Steve Jobs era realmente uma pessoa um tanto quanto controversa. Nada comedido nas palavras quando se referia a seus rivais.
Em sua biografia que começou a ser vendida está semana em vários países do mundo, podemos ver detalhes de sua relação com Bill Gates, o mais antigo desses rivais e também um importante parceiro de negócios, com quem Jobs parecia ter uma relação de amor e ódio.

Steve Jobs disse a Walter Isaacson, seu biógrafo, que admirava Mark Zuckerberg por não ter vendido o Facebook.
Disse também que não via mais ninguém importante na área de redes sociais. Em certos momentos o co-fundador da Apple demonstrava certo desprezo pelo Google, pela Microsoft e seus respectivos fundadores.
Eles não entendem nada, disse Jobs, referindo-se às duas rivais da Apple.
Isaacson conta que Bill gates foi visitar Steve Jobs em maio deste ano, quando o fundador da Apple já estava bastante doente. Ambos passaram algumas horas juntos e falaram sobre casamento, filhos, educação e, claro negócios. Bill comentou que Jobs havia provado que o modelo da Apple, que controla inteiramente os produtos que vende, podia ser bem sucedido.

Então Jobs respondeu que o modo de negociar da Microsoft, que licencia o software para outras empresas fabricarem os equipamentos, também funcionava. Certamente que ambos estavam certíssimos.
O Mac convive há décadas no mercado com Pcs de milhares de marcas que rondam softwares da Mirosoft. O sucesso das duas estratégias é inquestionável.

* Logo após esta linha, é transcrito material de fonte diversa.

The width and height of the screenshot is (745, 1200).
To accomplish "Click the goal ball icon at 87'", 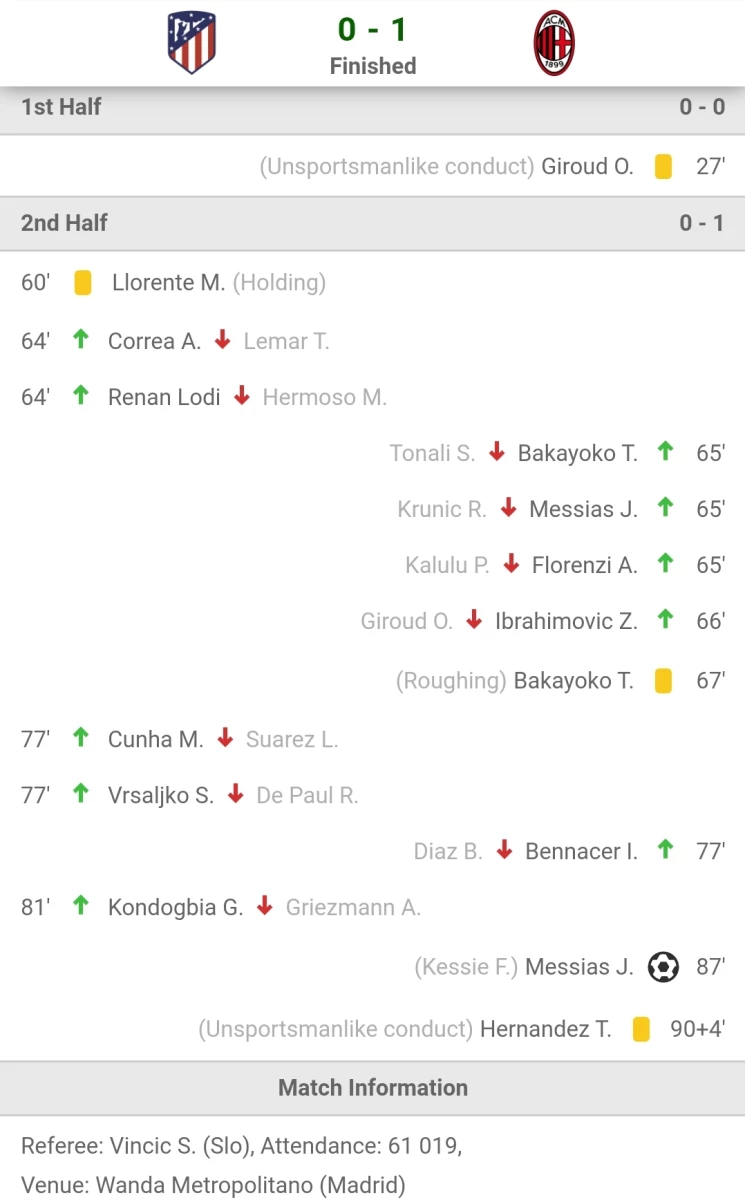I will [x=663, y=967].
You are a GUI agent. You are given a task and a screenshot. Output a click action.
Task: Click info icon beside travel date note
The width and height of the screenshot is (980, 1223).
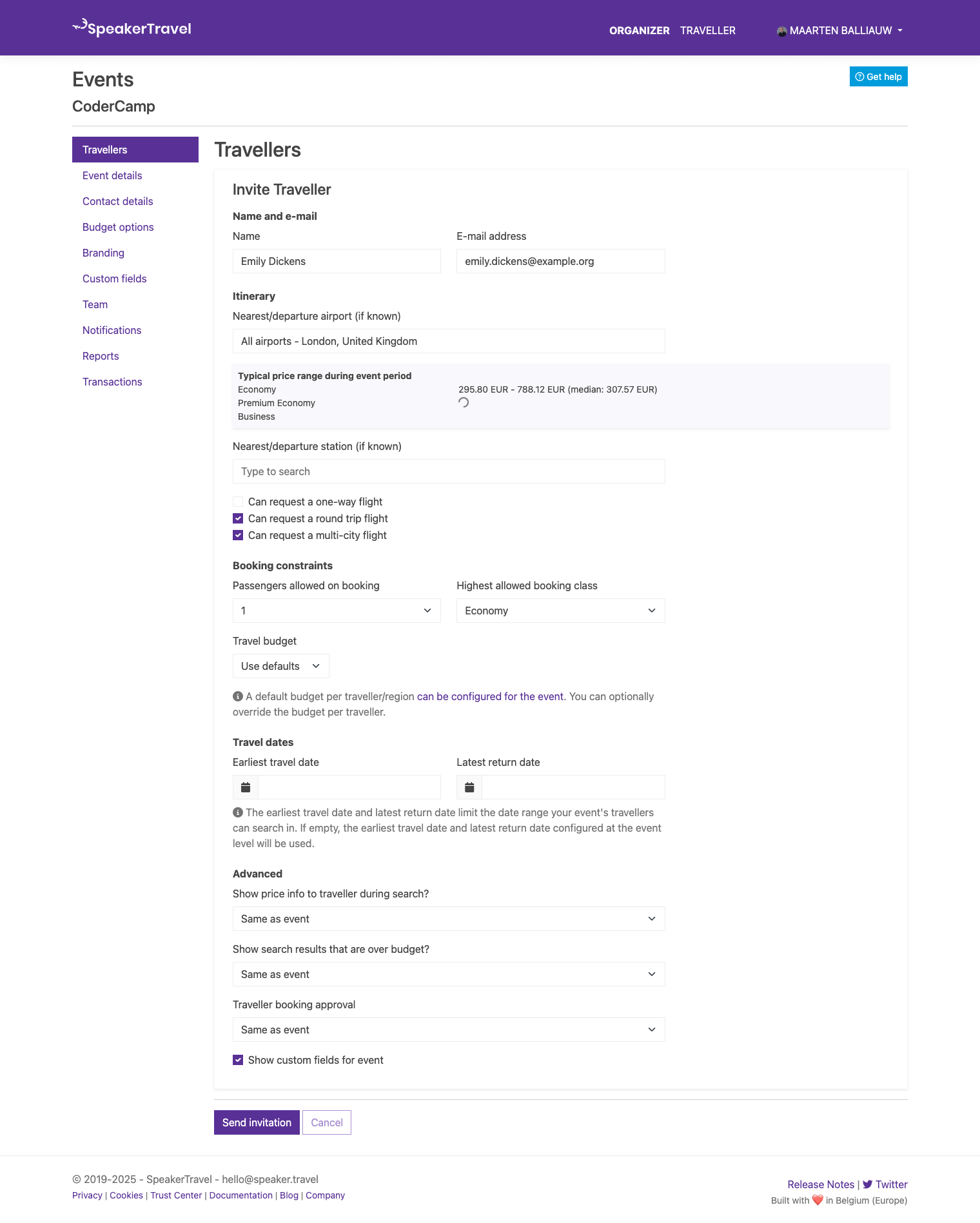[x=238, y=812]
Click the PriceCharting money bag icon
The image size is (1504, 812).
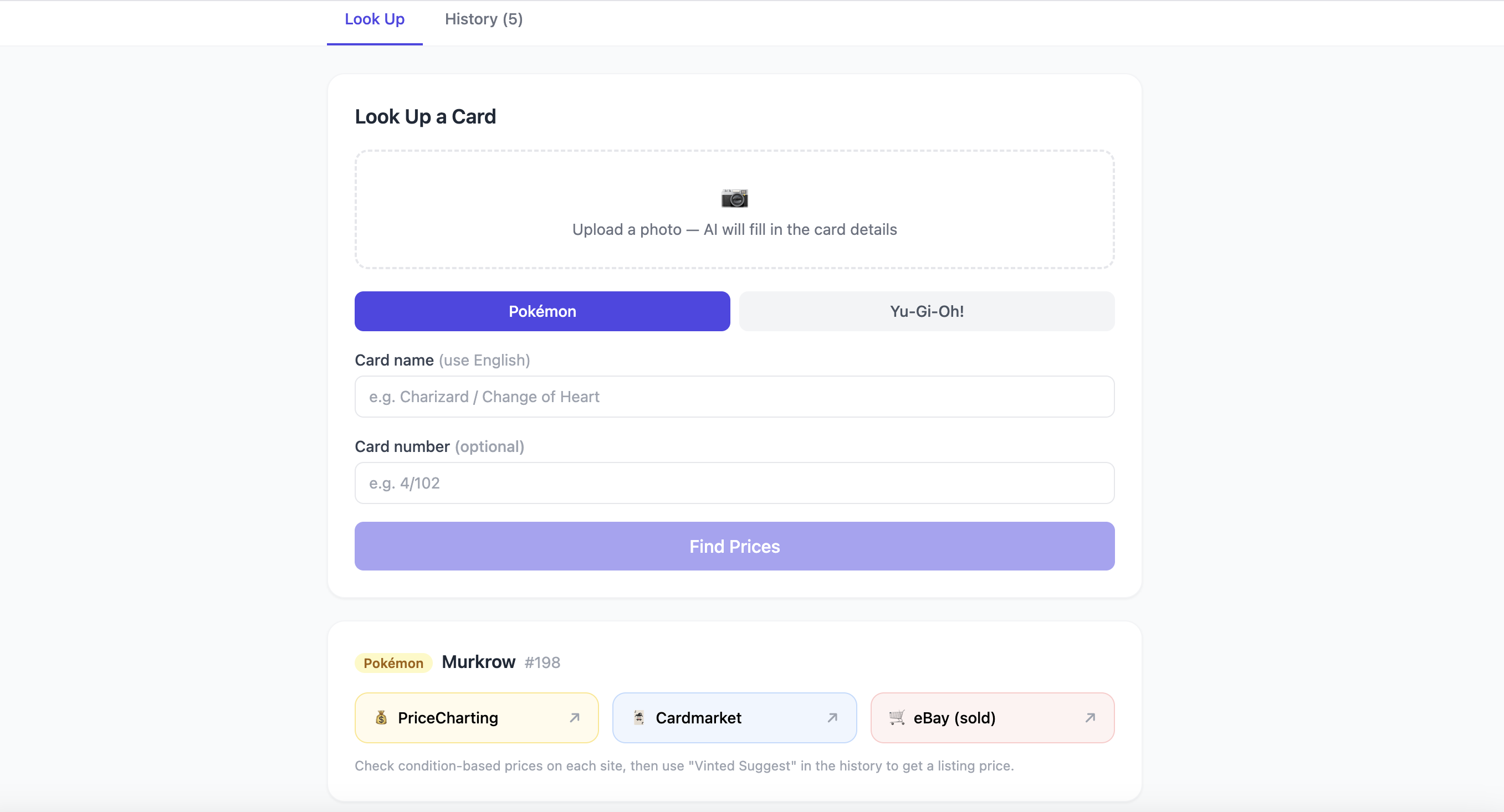381,717
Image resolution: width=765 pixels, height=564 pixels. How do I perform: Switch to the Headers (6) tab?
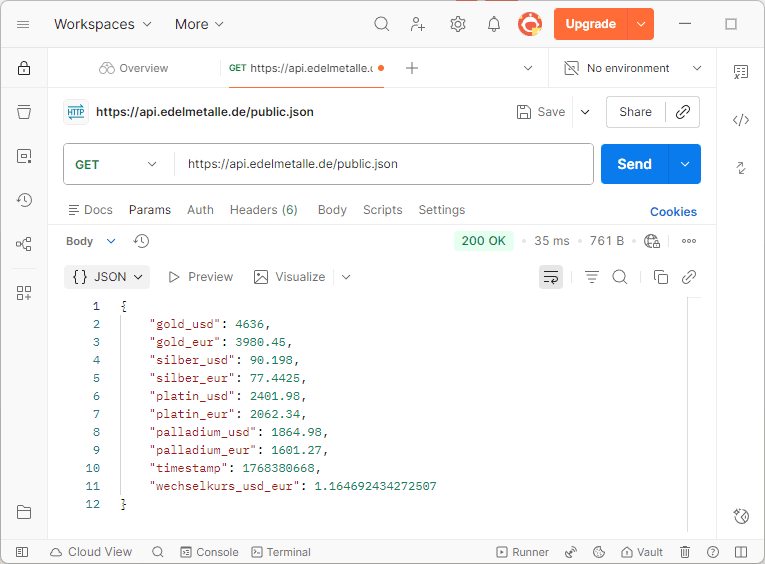tap(263, 210)
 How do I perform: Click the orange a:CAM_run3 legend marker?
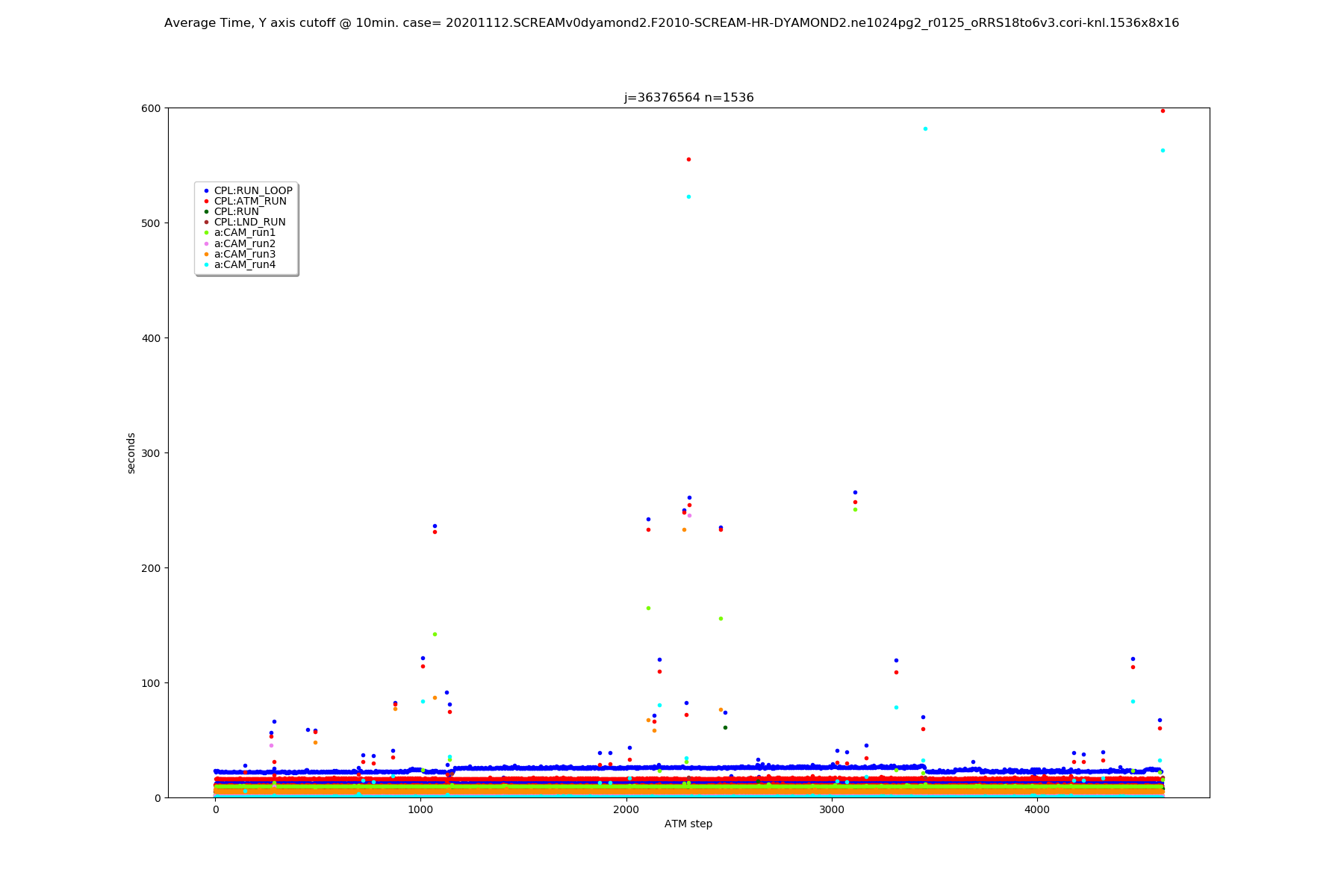coord(206,255)
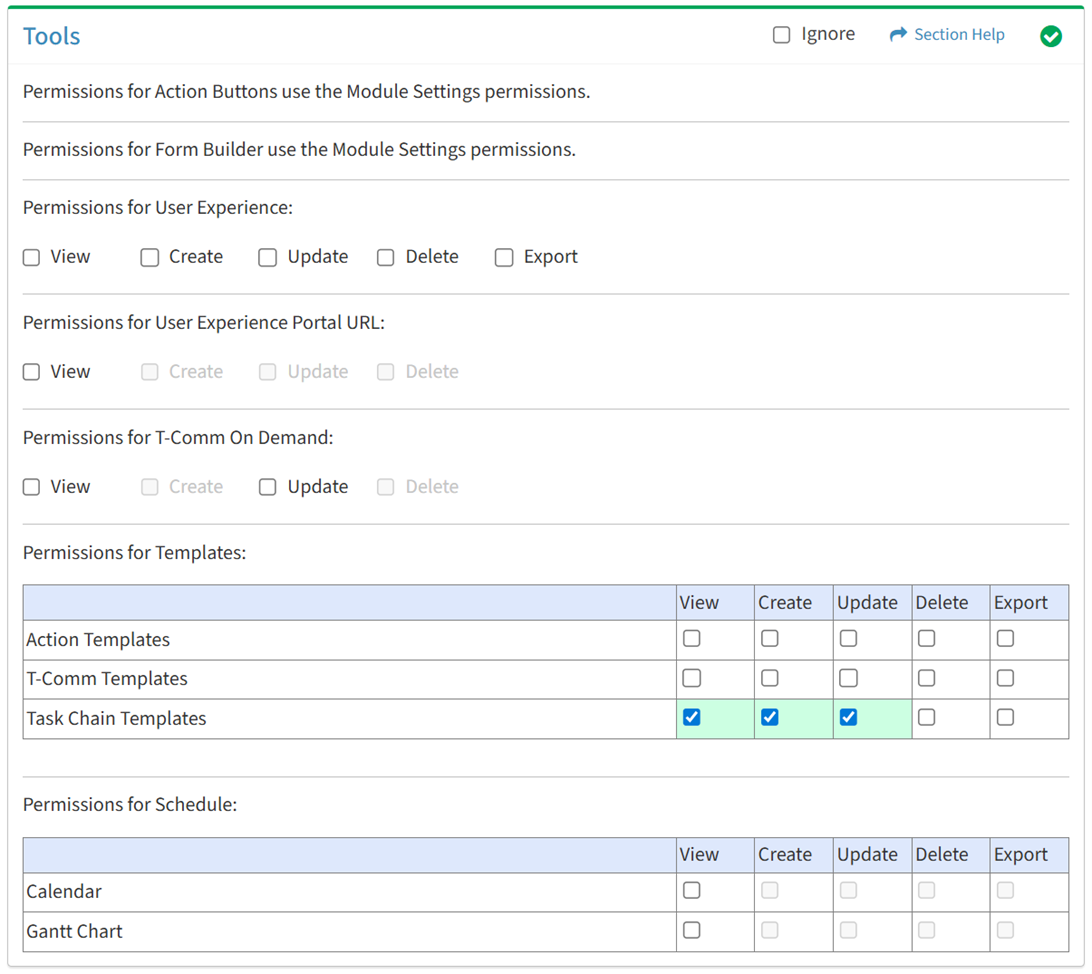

Mais tarde entrevistando Bill Gates, Isaacson perguntou a ele sobre a conversa. O que eu não disse a ele é que o modelo da Apple funciona desde que haja um Steve Jobs no comando, disse Gates.
De volta ao Vale do Silício, Isaacson perguntou a Jobs se ele realmente achava que o modelo da Microsoft era bom. É claro, o modelo de negócios fragmentado deles funciona.
Mas não leva a produtos realmente grandiosos. Ele produz porcarias. Esse é o problema, pelo menos a longo prazo, respondeu Jobs.